Globalisation brought the most advanced trading networks the world has seen, with the biggest, fastest vessels, robot-operated ports and vast computer databases tracking cargoes. But it all still relies on millions and millions of paper documents.

That last throwback to 19th-century trade is about to fall.

A.P. Moeller-Maersk A/S and other container shipping lines have teamed up with technology companies to upgrade the world’s most complex logistics network. Picture / NZME

A.P. Moeller-Maersk A/S and other container shipping lines have teamed up with technology companies to upgrade the world’s most complex logistics network.

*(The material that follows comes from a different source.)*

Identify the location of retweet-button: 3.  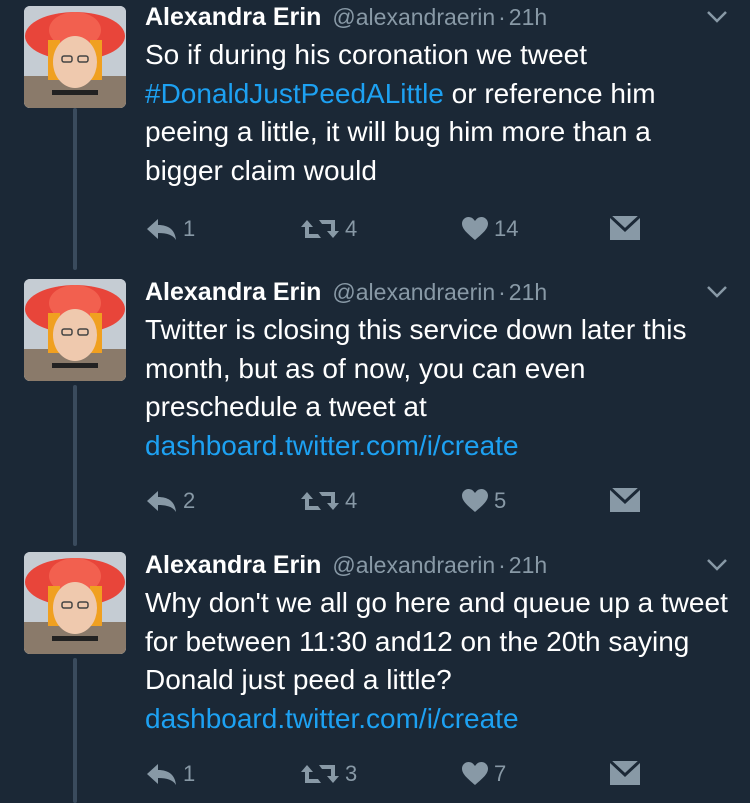
(329, 774).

The prize is a revolution in world trade on a scale not seen since the move to standard containers in the 1960s – a change that ushered in the age of globalisation. But the undertaking is as big as the potential upheaval it will cause.

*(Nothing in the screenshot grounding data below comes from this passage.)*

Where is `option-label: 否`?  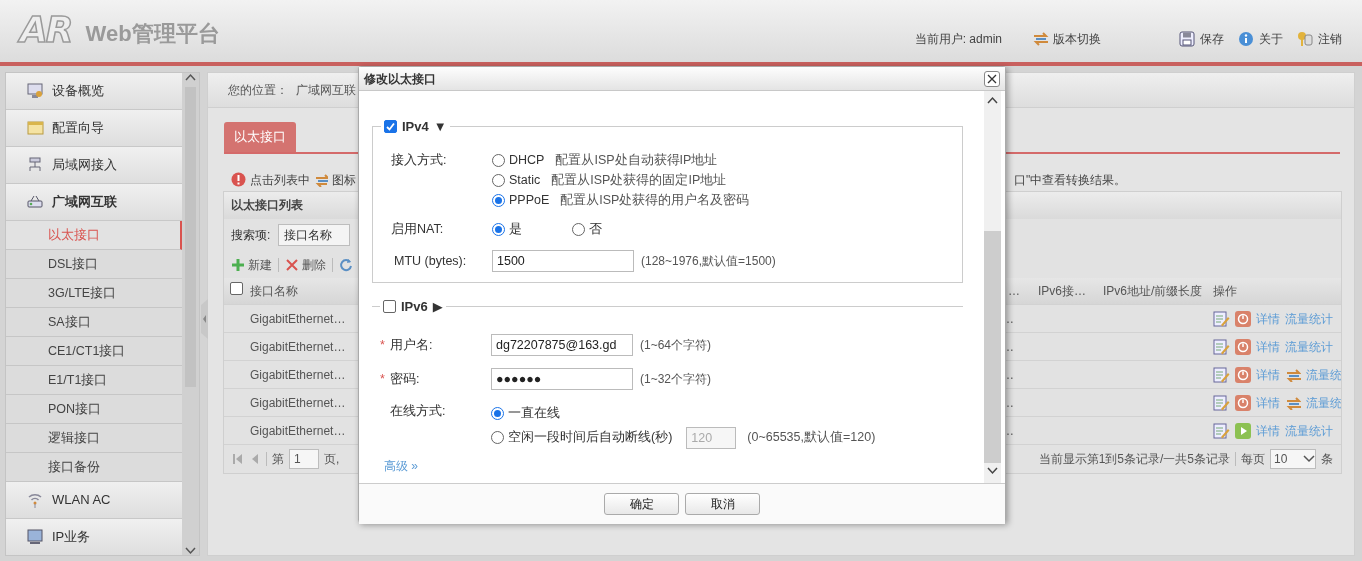 option-label: 否 is located at coordinates (596, 230).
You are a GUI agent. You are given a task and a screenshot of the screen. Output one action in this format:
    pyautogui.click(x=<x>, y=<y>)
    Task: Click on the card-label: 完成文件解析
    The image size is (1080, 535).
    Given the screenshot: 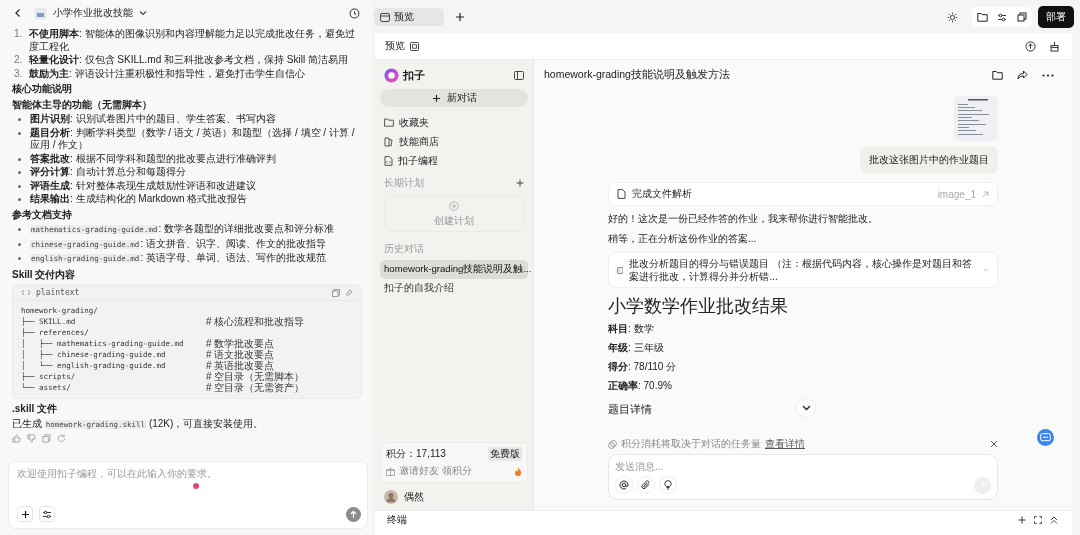 What is the action you would take?
    pyautogui.click(x=662, y=194)
    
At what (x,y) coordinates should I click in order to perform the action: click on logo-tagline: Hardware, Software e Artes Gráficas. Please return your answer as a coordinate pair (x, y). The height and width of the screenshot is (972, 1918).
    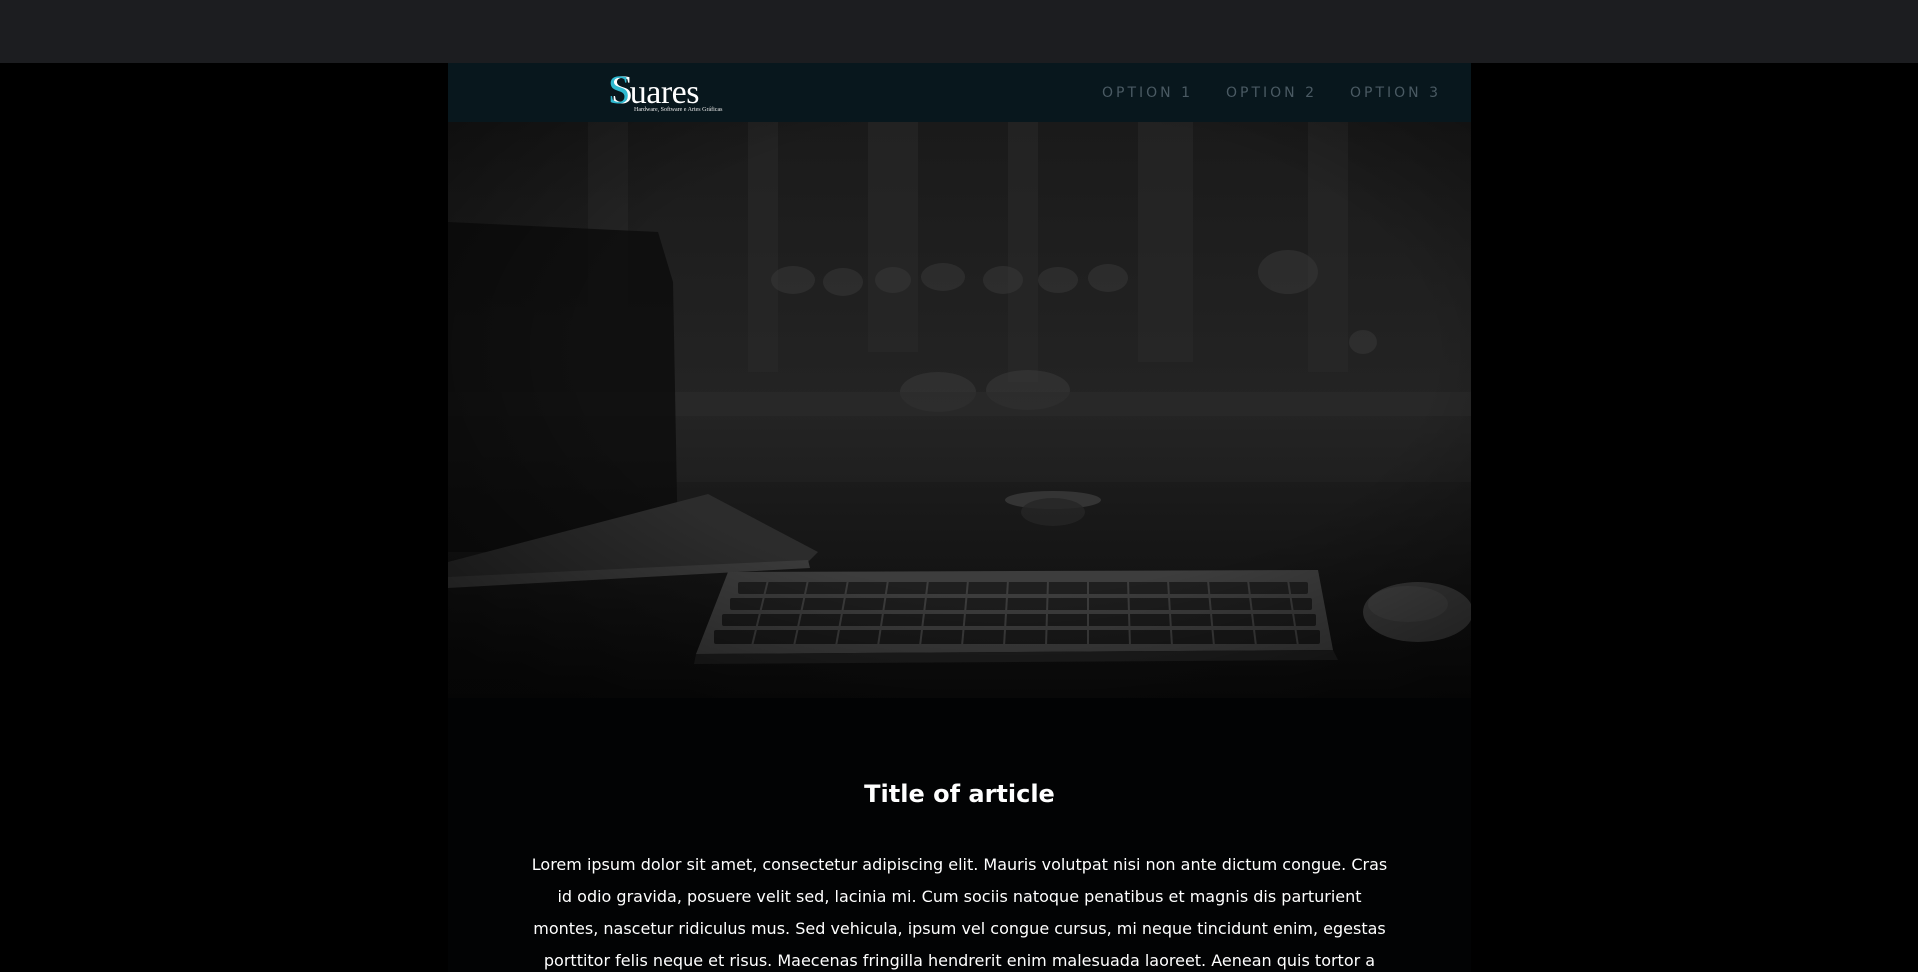
    Looking at the image, I should click on (678, 110).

To make it work, dozens of shipping lines and thousands of related businesses around the world – including manufacturers, banks, insurers, brokers and port authorities – will have to work out a protocol that can integrate all the new systems onto one vast platform.

Should they succeed, documentation that takes days will eventually be done in minutes, much of it without the need for human input. The cost of moving goods across continents could drop dramatically, adding fresh impetus to relocate manufacturing or source materials and goods from overseas.

“This would be the biggest innovation in the industry since the containerisation,” said Rahul Kapoor, an analyst at Bloomberg Intelligence in Singapore. “It basically brings more transparency and efficiency. The container shipping lines are coming out of their shells and playing catch-up in technology.”

The key, as in so many other industries, from oil tankers to cryptocurrencies, is blockchain, the electronic ledger system that allows transactions to be verified autonomously.

And the benefits wouldn’t be confined to shipping. Improving communications and border administration using blockchain could generate an additional US$1 trillion ($1.4t) in global trade, according to the World Economic Forum.

APL, owned by the world’s third-largest container line CMA CGM SA, together with Anheuser-Busch InBev, Accenture, a European customs organisation and other companies said last month that they’ve tested a blockchain-based platform. South Korea’s Hyundai Merchant Marine held trial runs last year using a system developed with Samsung SDS.